Matt Hart's DEBACLE DEBACLE has a burning domesticity, an anxiousness. It is a dream of one's family in danger, and a waking from that dream to make waffles and bacon for them. It really really LOVES the world, and hates it too. It should. Vastly different than Hart's previous collections, DEBACLE DEBACLE is a book of quiet political and personal decision.—Adam Fell
Matt Hart’s books include FAMILIAR (Pickpocket Books, 2022), Everything Breaking/For Good (YesYes Books, 2019), and The Obliterations (Pickpocket Books, 2019). His poems, reviews, and essays have been published in journals including American Poetry Review, Conduit, jubilat, The Kenyon Review, and Lungfull!, among others. His awards include a Pushcart Prize, a grant from The Shifting Foundation, and fellowships from both the Bread Loaf Writers’ Conference and the Warren Wilson College MFA Program for Writers.
Hart was a cofounder and the editor in chief of Forklift, Ohio: A Journal of Poetry, Cooking, & Light Industrial Safety from 1994–2019. A faculty mentor in the PNCA/Willamette University Low-Residency Creative Writing MFA Program and the head of creative writing at the Art Academy of Cincinnati, he has also been a visiting writer/professor at both the Vermont Studio Center and the University of Texas at Austin. Hart’s music has been featured on MTV and in major motion pictures, including Kevin Smith’s Mallrats. He plays in the post-punk/indie rock bands TRAVEL and NEVERNEW.
Older bio:
Matt Hart is the author of four books of poems, Who's Who Vivid (Slope Editions, 2006), Wolf Face (H_NGM_N BKS, 2010), Light-Headed (BlazeVOX, 2011), and Sermons and Lectures Both Blank and Relentless (Typecast Publishing, 2012), as well as several chapbooks. A fifth collection, Debacle Debacle, is forthcoming from H_NGM_N BKS in 2013. Additionally, his poems, reviews, and essays have appeared in numerous print and online journals, including Big Bell, Cincinnati Review, Coldfront, Columbia Poetry Review, H_NGM_N, Harvard Review, jubilat, Lungfull!, and Post Road, among others. His awards include a Pushcart Prize and fellowships from both the Bread Loaf Writers' Conference and the Warren Wilson College MFA Program for Writers. A co-founder and the editor-in-chief of Forklift, Ohio: A Journal of Poetry, Cooking & Light Industrial Safety, he lives in Cincinnati where he teaches at the Art Academy of Cincinnati and plays in the band TRAVEL. This fall he will be a Visiting Professor in Creative Writing at the University of Texas, Austin.

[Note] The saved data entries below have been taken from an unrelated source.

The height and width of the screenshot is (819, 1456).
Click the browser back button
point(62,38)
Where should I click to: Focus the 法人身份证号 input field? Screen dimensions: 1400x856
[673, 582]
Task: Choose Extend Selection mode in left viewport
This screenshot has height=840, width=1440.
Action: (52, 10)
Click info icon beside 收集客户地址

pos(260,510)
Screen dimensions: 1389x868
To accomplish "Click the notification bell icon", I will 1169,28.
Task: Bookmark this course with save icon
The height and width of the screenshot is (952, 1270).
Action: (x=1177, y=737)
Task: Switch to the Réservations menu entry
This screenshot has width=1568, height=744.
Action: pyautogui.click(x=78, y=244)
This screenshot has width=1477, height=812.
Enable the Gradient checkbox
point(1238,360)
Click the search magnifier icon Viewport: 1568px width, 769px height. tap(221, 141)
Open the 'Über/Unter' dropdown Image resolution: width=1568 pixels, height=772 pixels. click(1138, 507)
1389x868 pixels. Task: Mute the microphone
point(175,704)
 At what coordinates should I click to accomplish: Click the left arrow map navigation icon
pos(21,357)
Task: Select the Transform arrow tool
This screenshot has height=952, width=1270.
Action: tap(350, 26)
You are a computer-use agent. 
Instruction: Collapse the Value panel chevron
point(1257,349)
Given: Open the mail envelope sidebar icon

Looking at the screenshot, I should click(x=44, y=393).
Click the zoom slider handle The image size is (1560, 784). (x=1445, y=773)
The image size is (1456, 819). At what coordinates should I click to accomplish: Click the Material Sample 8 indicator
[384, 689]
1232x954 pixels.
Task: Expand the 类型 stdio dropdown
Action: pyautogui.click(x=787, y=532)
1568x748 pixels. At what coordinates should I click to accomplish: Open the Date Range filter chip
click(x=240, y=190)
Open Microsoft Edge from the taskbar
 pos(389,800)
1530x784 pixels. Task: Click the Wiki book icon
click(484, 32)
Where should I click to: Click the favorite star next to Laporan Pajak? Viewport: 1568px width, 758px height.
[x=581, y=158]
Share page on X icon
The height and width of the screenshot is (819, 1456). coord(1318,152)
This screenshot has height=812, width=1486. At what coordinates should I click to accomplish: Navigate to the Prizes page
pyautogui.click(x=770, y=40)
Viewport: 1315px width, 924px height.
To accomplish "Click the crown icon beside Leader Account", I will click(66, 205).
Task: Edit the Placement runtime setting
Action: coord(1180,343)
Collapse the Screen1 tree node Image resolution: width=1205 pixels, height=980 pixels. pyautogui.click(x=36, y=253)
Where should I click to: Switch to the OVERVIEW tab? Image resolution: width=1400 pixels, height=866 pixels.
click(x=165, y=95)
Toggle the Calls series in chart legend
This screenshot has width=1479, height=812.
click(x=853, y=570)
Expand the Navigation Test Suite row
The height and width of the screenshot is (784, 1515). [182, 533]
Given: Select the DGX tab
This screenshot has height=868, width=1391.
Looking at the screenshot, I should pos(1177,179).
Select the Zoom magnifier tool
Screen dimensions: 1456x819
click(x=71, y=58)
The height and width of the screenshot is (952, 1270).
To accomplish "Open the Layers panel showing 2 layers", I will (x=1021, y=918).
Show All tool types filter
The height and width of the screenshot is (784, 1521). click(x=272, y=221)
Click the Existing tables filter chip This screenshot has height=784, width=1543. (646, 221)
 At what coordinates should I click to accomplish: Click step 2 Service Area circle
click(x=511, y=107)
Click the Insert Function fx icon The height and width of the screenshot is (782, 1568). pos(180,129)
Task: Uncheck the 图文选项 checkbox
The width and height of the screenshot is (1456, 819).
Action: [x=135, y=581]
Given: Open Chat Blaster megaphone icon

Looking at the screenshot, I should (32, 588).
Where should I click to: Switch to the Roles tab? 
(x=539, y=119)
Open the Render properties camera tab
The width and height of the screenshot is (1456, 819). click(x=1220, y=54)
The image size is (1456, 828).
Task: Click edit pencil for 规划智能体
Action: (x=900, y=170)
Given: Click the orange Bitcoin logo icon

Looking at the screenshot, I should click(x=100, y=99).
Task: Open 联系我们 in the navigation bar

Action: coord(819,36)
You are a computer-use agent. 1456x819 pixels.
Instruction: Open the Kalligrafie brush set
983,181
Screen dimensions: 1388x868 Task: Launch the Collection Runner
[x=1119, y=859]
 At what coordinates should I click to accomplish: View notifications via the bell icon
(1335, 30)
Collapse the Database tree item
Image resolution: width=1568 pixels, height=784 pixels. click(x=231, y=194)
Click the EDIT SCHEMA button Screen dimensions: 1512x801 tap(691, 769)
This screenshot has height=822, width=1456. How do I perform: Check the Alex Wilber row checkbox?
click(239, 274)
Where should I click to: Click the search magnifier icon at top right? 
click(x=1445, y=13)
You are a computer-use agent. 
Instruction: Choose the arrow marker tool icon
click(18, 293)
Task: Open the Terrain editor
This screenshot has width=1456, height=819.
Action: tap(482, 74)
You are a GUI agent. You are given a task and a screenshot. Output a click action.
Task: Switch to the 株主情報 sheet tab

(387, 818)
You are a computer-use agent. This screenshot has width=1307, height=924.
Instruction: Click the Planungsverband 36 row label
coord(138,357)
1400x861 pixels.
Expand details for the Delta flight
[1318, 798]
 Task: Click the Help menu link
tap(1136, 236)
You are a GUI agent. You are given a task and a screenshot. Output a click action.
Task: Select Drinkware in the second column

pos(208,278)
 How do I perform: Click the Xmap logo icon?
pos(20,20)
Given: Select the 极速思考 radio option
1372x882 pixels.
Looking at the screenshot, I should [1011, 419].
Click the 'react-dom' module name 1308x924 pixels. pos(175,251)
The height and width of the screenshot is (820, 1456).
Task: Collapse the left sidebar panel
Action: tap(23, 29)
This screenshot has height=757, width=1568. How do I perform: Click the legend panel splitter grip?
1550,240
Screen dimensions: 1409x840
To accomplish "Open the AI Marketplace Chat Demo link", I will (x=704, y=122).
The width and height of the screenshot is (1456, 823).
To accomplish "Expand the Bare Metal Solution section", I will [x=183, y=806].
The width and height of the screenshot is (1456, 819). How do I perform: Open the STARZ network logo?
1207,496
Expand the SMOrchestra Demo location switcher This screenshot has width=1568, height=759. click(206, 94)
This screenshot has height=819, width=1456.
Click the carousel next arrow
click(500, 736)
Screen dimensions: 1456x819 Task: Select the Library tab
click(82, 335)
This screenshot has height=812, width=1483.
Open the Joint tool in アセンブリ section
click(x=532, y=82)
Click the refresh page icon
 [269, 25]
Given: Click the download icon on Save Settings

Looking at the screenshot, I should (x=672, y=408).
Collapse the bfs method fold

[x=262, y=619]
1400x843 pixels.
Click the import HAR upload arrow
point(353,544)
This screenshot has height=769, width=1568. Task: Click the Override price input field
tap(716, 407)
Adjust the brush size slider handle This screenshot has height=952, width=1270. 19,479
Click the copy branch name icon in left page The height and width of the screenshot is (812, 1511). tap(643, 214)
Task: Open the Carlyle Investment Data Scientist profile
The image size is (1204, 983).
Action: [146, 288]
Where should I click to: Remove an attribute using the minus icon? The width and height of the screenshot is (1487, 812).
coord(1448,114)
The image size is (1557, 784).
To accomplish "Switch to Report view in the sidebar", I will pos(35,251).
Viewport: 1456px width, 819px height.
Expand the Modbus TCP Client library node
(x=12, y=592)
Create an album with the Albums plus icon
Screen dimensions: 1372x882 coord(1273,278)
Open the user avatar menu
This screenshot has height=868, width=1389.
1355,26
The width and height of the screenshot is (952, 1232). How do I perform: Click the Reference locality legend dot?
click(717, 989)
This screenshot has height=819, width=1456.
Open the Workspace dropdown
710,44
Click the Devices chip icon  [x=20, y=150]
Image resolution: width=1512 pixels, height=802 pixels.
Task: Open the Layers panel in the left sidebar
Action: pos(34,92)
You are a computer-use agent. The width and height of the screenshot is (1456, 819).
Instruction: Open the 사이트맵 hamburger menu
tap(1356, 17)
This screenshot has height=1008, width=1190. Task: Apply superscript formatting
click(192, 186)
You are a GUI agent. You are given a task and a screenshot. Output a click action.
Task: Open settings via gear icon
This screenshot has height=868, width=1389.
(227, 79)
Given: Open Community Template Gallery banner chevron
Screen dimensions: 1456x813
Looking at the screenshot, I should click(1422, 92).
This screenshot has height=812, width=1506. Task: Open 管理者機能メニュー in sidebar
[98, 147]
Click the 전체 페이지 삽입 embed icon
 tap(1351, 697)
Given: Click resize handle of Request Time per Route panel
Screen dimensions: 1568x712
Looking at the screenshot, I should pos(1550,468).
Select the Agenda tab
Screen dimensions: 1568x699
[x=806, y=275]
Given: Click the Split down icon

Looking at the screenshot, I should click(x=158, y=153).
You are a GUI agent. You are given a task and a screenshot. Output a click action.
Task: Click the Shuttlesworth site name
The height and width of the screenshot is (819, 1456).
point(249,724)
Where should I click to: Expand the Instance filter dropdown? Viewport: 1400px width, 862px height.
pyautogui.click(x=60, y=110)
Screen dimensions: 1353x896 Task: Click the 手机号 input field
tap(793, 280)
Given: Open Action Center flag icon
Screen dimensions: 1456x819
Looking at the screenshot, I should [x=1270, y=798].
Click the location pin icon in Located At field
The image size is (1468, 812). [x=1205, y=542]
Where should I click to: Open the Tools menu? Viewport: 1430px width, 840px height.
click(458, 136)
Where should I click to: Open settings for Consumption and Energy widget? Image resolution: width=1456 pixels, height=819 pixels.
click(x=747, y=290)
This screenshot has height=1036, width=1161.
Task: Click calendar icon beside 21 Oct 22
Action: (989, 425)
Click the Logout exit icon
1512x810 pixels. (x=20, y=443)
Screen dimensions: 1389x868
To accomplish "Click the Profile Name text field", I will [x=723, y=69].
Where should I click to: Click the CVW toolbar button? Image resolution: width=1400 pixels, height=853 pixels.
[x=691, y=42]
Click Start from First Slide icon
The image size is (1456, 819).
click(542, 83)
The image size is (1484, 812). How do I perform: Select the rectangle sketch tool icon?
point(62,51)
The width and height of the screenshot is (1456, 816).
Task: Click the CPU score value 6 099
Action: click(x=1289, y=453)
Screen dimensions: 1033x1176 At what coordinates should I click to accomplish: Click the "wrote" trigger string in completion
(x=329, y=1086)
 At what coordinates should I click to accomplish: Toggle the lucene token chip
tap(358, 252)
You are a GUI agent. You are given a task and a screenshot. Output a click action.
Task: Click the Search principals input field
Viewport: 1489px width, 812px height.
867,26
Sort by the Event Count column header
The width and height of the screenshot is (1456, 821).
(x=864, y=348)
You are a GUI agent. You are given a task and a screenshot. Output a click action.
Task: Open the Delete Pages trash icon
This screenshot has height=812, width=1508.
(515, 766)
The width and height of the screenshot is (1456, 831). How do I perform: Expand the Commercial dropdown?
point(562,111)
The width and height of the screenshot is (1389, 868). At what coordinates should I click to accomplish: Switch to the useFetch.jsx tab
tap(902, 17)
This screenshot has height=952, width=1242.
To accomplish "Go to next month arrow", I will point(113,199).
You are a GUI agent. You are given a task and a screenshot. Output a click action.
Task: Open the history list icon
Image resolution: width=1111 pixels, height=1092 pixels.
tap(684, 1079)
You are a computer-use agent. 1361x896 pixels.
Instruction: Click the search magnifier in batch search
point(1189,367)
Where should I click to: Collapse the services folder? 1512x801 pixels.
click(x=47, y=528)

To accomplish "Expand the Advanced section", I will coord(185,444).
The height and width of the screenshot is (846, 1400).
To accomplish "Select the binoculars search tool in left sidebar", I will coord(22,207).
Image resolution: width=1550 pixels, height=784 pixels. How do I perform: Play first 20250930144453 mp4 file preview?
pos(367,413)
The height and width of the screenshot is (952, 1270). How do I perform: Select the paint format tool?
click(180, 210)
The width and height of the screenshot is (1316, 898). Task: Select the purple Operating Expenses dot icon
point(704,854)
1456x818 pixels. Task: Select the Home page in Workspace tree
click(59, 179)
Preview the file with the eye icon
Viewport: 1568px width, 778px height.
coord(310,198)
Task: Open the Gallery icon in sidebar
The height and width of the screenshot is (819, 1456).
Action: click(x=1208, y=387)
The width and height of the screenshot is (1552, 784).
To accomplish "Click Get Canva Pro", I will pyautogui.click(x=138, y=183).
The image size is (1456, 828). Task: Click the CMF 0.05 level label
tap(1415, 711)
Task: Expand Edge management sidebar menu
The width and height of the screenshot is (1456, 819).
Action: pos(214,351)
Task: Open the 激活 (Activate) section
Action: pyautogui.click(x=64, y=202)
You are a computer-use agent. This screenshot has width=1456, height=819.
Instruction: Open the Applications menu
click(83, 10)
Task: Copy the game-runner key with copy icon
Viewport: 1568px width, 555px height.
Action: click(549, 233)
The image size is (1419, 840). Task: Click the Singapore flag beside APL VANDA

Should've been called Debacle/ Debacle, for the way that slash shows up in some many of the poems, and the way it turns the traditional Matt Hart poem, inclusive as Whitman, into a strange either-or proposition, as if to say in this universe, you've got to choose: do you want debacle or debacle.
This is Matt Hart with his front door wide-open, his foot propped up. The energy you're expecting comes in a different shape and color. Hart is finally telling the stories, of his daughter and his wife, his brother in poetry and all the things he has been shredding about for years. There's a change here that is shocking. I bet you'll like it.
I love this book of poems. There isn't a book that has moved me emotionally, physically, mentally, and spiritually more than Debacle Debacle in quite some time. Even more pleasing is finding a venue to witness Matt Hart expose his innards to the crowd. I look forward to his other collections.
"It comes as no surprise then: what's beautiful is always both crash site and landing, memorial and monument, lighthouse and warning. The sense of our senses both exuberant and dire."
It's unfortunate that Hart couldn't move past his seeming delight with constructing a surprising phrase or line through the same rhetorical technique over and over again to cobble together a deeper and more nuanced whole. The poems hit the same emotional note over and over again without truly exploring the density of experience.